- ASSIGNMENT -
The data needs to be returned in full, exactly as it reads.

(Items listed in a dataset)
= = = = =
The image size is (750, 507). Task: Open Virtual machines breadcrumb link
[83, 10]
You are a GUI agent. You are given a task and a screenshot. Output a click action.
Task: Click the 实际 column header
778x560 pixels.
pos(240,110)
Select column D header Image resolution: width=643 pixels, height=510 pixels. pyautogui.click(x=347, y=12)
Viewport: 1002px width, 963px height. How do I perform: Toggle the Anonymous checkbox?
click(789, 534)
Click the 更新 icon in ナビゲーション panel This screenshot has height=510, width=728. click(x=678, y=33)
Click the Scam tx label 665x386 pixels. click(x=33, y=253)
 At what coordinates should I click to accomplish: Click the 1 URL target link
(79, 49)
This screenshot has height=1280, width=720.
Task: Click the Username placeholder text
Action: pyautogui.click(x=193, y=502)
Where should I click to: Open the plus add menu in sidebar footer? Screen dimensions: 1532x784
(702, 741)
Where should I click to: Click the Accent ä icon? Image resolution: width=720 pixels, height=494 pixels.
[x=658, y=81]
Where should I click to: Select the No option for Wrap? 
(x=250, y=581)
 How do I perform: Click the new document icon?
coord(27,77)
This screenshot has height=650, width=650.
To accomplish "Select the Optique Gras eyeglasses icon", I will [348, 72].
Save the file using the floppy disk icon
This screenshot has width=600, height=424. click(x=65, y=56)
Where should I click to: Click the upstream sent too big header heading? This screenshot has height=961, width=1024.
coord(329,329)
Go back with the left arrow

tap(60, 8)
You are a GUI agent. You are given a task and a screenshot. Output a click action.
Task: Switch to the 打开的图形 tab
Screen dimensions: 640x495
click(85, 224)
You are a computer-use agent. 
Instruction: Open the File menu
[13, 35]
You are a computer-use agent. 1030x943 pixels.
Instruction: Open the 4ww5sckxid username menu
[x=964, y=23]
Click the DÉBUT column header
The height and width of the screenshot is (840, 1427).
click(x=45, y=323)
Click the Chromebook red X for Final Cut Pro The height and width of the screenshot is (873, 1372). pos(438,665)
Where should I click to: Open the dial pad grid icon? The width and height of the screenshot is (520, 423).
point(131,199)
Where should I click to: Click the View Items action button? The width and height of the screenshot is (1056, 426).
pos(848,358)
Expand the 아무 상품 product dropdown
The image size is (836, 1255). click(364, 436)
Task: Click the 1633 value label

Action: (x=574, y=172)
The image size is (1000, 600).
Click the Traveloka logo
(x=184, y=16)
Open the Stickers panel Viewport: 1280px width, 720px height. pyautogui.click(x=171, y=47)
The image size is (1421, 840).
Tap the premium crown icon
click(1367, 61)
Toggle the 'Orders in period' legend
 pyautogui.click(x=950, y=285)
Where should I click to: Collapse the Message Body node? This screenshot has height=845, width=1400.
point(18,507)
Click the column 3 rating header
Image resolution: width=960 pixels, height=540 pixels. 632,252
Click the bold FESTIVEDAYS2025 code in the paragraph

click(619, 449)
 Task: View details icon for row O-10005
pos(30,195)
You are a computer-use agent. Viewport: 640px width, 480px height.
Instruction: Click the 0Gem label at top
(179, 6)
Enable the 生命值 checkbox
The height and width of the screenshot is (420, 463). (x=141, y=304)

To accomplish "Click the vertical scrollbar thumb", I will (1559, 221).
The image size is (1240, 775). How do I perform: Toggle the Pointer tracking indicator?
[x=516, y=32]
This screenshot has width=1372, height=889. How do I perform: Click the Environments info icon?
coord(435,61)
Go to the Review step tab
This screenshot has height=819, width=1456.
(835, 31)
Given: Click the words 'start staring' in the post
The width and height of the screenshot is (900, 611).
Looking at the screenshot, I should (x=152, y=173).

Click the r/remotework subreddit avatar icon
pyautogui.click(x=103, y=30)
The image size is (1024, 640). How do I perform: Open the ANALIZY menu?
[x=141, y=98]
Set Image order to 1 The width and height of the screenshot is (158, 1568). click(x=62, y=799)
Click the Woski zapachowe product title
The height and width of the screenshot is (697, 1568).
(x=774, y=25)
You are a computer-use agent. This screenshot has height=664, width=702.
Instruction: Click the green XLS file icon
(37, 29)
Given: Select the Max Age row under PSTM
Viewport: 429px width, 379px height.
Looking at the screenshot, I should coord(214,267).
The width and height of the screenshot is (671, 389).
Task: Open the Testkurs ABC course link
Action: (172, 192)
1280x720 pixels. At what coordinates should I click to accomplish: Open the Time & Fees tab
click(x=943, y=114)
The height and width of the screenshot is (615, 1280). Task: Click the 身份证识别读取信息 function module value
= = = = =
- RESPONSE FOR THIS EXERCISE -
The image size is (750, 507). Task: Open Virtual machines breadcrumb link
[83, 10]
You are a GUI agent. You are given a task and a screenshot. Output a click action.
Task: Click the 实际 column header
778x560 pixels.
pos(240,110)
Select column D header Image resolution: width=643 pixels, height=510 pixels. pyautogui.click(x=347, y=12)
Viewport: 1002px width, 963px height. How do I perform: Toggle the Anonymous checkbox?
click(789, 534)
Click the 更新 icon in ナビゲーション panel This screenshot has height=510, width=728. click(x=678, y=33)
Click the Scam tx label 665x386 pixels. click(x=33, y=253)
 At what coordinates should I click to accomplish: Click the 1 URL target link
(79, 49)
This screenshot has height=1280, width=720.
Task: Click the Username placeholder text
Action: pyautogui.click(x=193, y=502)
Where should I click to: Open the plus add menu in sidebar footer? Screen dimensions: 1532x784
(702, 741)
Where should I click to: Click the Accent ä icon? Image resolution: width=720 pixels, height=494 pixels.
[x=658, y=81]
Where should I click to: Select the No option for Wrap? 
(x=250, y=581)
 How do I perform: Click the new document icon?
coord(27,77)
This screenshot has height=650, width=650.
To accomplish "Select the Optique Gras eyeglasses icon", I will [348, 72].
Save the file using the floppy disk icon
This screenshot has width=600, height=424. click(x=65, y=56)
Where should I click to: Click the upstream sent too big header heading? This screenshot has height=961, width=1024.
coord(329,329)
Go back with the left arrow

tap(60, 8)
You are a GUI agent. You are given a task and a screenshot. Output a click action.
Task: Switch to the 打开的图形 tab
Screen dimensions: 640x495
click(85, 224)
You are a computer-use agent. 
Instruction: Open the File menu
[13, 35]
You are a computer-use agent. 1030x943 pixels.
Instruction: Open the 4ww5sckxid username menu
[x=964, y=23]
Click the DÉBUT column header
The height and width of the screenshot is (840, 1427).
click(x=45, y=323)
Click the Chromebook red X for Final Cut Pro The height and width of the screenshot is (873, 1372). pos(438,665)
Where should I click to: Open the dial pad grid icon? The width and height of the screenshot is (520, 423).
point(131,199)
Where should I click to: Click the View Items action button? The width and height of the screenshot is (1056, 426).
pos(848,358)
Expand the 아무 상품 product dropdown
The image size is (836, 1255). click(364, 436)
Task: Click the 1633 value label

Action: (x=574, y=172)
The image size is (1000, 600).
Click the Traveloka logo
(x=184, y=16)
Open the Stickers panel Viewport: 1280px width, 720px height. pyautogui.click(x=171, y=47)
The image size is (1421, 840).
Tap the premium crown icon
click(1367, 61)
Toggle the 'Orders in period' legend
 pyautogui.click(x=950, y=285)
Where should I click to: Collapse the Message Body node? This screenshot has height=845, width=1400.
point(18,507)
Click the column 3 rating header
Image resolution: width=960 pixels, height=540 pixels. 632,252
Click the bold FESTIVEDAYS2025 code in the paragraph

click(619, 449)
 Task: View details icon for row O-10005
pos(30,195)
You are a computer-use agent. Viewport: 640px width, 480px height.
Instruction: Click the 0Gem label at top
(179, 6)
Enable the 生命值 checkbox
The height and width of the screenshot is (420, 463). (x=141, y=304)

To accomplish "Click the vertical scrollbar thumb", I will (1559, 221).
The image size is (1240, 775). How do I perform: Toggle the Pointer tracking indicator?
[x=516, y=32]
This screenshot has width=1372, height=889. How do I perform: Click the Environments info icon?
coord(435,61)
Go to the Review step tab
This screenshot has height=819, width=1456.
(835, 31)
Given: Click the words 'start staring' in the post
The width and height of the screenshot is (900, 611).
Looking at the screenshot, I should (x=152, y=173).

Click the r/remotework subreddit avatar icon
pyautogui.click(x=103, y=30)
The image size is (1024, 640). How do I perform: Open the ANALIZY menu?
[x=141, y=98]
Set Image order to 1 The width and height of the screenshot is (158, 1568). click(x=62, y=799)
Click the Woski zapachowe product title
The height and width of the screenshot is (697, 1568).
(x=774, y=25)
You are a computer-use agent. This screenshot has height=664, width=702.
Instruction: Click the green XLS file icon
(37, 29)
Given: Select the Max Age row under PSTM
Viewport: 429px width, 379px height.
Looking at the screenshot, I should coord(214,267).
The width and height of the screenshot is (671, 389).
Task: Open the Testkurs ABC course link
Action: (172, 192)
1280x720 pixels. At what coordinates should I click to accomplish: Open the Time & Fees tab
click(x=943, y=114)
The height and width of the screenshot is (615, 1280). Task: Click the 身份证识别读取信息 function module value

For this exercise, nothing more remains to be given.